(Stored data)
BEGIN

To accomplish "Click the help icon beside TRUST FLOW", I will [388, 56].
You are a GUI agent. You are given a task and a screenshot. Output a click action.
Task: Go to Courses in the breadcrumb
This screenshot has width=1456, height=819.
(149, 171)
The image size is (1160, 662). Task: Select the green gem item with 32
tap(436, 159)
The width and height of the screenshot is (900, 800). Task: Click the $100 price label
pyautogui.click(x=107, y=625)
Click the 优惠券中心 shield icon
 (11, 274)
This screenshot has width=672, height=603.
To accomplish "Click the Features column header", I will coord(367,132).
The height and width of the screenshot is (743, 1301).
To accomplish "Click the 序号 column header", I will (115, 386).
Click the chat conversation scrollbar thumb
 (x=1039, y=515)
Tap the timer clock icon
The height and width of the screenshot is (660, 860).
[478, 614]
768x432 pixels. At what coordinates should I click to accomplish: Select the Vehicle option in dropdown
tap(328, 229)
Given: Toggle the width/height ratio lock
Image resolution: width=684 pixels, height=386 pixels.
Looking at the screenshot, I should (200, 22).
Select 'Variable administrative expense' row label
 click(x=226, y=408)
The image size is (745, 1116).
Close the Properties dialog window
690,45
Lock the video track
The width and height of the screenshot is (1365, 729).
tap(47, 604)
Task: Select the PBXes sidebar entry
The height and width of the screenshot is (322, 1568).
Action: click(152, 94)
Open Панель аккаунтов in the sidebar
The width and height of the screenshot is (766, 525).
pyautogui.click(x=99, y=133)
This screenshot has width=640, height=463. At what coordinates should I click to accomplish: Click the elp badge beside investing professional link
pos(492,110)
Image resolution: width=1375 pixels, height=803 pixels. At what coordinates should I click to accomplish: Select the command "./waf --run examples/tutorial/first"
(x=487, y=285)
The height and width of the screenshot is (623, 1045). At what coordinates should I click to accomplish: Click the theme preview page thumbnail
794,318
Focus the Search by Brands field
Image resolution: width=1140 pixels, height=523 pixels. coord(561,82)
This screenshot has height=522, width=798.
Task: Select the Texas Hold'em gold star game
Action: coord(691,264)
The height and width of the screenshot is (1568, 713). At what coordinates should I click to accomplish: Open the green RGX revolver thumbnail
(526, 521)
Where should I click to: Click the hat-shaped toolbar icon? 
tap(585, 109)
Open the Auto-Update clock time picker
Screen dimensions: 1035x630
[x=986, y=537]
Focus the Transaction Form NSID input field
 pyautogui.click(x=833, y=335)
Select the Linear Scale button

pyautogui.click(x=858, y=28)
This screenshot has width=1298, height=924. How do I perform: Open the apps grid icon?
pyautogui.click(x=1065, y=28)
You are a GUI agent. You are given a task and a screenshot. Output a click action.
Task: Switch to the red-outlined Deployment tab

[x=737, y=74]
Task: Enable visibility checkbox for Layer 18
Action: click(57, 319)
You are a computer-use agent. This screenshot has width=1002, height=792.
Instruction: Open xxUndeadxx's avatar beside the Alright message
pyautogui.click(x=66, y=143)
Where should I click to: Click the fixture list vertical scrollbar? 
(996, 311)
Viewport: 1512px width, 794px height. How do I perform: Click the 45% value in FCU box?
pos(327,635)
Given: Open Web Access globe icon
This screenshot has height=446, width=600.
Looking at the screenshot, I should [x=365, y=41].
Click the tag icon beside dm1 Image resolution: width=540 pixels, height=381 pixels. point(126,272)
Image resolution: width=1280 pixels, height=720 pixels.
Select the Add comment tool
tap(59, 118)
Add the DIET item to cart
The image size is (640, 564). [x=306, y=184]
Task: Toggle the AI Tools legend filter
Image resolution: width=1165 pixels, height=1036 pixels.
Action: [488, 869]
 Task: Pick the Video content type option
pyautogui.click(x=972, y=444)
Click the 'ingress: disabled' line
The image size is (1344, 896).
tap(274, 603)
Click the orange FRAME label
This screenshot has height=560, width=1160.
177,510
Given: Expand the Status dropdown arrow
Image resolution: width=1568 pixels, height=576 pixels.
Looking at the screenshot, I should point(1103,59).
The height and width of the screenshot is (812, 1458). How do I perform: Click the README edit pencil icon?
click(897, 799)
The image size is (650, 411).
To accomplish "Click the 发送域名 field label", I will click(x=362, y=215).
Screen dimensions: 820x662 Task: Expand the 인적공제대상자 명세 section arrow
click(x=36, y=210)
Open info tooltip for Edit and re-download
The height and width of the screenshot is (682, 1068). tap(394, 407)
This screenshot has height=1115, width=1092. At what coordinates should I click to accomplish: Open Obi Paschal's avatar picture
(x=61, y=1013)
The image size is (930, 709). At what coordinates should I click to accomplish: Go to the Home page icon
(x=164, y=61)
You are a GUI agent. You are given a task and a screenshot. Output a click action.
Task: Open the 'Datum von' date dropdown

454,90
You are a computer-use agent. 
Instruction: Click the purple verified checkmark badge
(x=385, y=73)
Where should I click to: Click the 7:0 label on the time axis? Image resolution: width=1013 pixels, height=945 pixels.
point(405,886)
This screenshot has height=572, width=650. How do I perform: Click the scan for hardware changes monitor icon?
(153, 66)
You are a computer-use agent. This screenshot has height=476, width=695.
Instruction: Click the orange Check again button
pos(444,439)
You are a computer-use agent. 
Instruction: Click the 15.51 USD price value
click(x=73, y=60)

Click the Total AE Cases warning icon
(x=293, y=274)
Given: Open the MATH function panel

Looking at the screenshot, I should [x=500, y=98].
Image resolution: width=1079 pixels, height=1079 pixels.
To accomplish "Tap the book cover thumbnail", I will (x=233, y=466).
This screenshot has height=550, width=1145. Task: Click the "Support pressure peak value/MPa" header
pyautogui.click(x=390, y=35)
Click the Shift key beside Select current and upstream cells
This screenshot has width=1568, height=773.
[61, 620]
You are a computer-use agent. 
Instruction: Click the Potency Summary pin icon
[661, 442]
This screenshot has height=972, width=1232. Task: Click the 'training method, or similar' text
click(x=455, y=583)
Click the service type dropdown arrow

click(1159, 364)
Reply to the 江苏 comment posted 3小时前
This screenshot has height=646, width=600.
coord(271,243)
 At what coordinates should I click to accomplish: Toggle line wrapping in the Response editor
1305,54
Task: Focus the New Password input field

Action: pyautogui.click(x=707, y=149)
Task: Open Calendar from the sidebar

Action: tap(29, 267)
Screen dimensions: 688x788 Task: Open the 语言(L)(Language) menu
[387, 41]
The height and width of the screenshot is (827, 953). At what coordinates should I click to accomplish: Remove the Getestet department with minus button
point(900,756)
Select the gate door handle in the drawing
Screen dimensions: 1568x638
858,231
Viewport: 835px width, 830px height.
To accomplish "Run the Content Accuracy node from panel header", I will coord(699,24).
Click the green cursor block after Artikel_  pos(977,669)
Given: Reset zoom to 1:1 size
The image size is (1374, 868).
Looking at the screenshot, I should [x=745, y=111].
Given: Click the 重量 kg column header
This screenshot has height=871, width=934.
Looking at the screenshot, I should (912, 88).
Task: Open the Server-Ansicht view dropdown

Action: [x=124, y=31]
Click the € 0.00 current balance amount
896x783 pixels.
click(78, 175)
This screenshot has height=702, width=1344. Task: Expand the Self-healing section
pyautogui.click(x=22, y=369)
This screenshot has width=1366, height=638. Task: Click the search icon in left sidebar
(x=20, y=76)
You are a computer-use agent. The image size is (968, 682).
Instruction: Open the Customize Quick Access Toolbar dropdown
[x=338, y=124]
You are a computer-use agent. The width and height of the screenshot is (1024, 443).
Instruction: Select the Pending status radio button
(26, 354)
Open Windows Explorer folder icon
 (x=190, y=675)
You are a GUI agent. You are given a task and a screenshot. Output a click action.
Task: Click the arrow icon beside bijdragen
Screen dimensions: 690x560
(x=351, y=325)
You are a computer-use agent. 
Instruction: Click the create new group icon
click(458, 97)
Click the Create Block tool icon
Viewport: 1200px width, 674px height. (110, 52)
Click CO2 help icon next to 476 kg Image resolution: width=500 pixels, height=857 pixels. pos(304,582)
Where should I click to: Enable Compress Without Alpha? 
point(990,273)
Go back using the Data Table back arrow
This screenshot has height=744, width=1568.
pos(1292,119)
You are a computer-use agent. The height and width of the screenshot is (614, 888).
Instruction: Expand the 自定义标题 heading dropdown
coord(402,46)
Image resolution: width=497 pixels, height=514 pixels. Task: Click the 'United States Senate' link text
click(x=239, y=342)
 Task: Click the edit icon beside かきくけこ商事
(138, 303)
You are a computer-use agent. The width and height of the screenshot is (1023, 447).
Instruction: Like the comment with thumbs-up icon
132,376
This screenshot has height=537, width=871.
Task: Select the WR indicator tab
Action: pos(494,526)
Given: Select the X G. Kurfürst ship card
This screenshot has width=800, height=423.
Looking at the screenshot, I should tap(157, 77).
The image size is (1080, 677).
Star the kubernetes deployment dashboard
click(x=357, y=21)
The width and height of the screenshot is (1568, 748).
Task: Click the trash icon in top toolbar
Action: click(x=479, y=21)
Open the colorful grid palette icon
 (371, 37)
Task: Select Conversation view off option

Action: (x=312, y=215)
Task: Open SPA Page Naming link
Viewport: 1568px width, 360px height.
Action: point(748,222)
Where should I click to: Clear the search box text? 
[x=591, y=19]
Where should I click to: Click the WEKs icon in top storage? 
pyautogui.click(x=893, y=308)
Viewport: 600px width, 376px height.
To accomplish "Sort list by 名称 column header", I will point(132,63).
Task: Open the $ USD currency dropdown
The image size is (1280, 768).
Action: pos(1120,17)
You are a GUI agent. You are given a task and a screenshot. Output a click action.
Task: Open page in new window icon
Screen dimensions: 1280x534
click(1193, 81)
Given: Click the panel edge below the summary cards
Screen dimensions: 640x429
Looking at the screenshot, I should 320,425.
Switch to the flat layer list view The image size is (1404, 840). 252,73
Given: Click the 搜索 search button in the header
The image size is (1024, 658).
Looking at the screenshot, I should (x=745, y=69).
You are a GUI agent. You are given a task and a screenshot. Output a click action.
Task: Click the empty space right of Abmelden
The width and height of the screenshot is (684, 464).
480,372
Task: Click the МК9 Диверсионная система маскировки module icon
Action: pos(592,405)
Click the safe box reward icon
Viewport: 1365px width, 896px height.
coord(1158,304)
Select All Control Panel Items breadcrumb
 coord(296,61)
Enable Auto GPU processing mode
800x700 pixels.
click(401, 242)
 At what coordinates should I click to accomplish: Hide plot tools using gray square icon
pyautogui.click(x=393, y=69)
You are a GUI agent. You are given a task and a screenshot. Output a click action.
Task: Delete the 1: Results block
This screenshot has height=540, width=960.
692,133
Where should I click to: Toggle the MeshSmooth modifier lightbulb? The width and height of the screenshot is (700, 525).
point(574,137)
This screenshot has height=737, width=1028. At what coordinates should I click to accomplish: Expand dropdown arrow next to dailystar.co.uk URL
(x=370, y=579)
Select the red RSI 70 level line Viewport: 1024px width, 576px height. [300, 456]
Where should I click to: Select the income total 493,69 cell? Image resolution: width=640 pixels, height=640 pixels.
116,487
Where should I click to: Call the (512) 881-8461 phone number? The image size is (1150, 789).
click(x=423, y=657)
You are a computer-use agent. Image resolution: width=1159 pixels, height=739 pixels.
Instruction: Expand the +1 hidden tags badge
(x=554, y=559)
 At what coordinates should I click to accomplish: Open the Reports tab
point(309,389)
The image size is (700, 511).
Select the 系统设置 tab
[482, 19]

END

WHAT THE EXERCISE ASKS → Pull each line containing "computer" from the records.

RESPONSE BELOW →
You are a computer-use agent. This screenshot has width=1002, height=792.
You are a computer-use agent. 
You are a computer-use agent. This screenshot has height=476, width=695.
You are a computer-use agent. 
You are a computer-use agent. 
You are a computer-use agent. The image size is (968, 682).
You are a computer-use agent. The width and height of the screenshot is (1024, 443).
You are a computer-use agent. 
You are a computer-use agent. The height and width of the screenshot is (614, 888).
You are a computer-use agent. The width and height of the screenshot is (1023, 447).
You are a computer-use agent. Image resolution: width=1159 pixels, height=739 pixels.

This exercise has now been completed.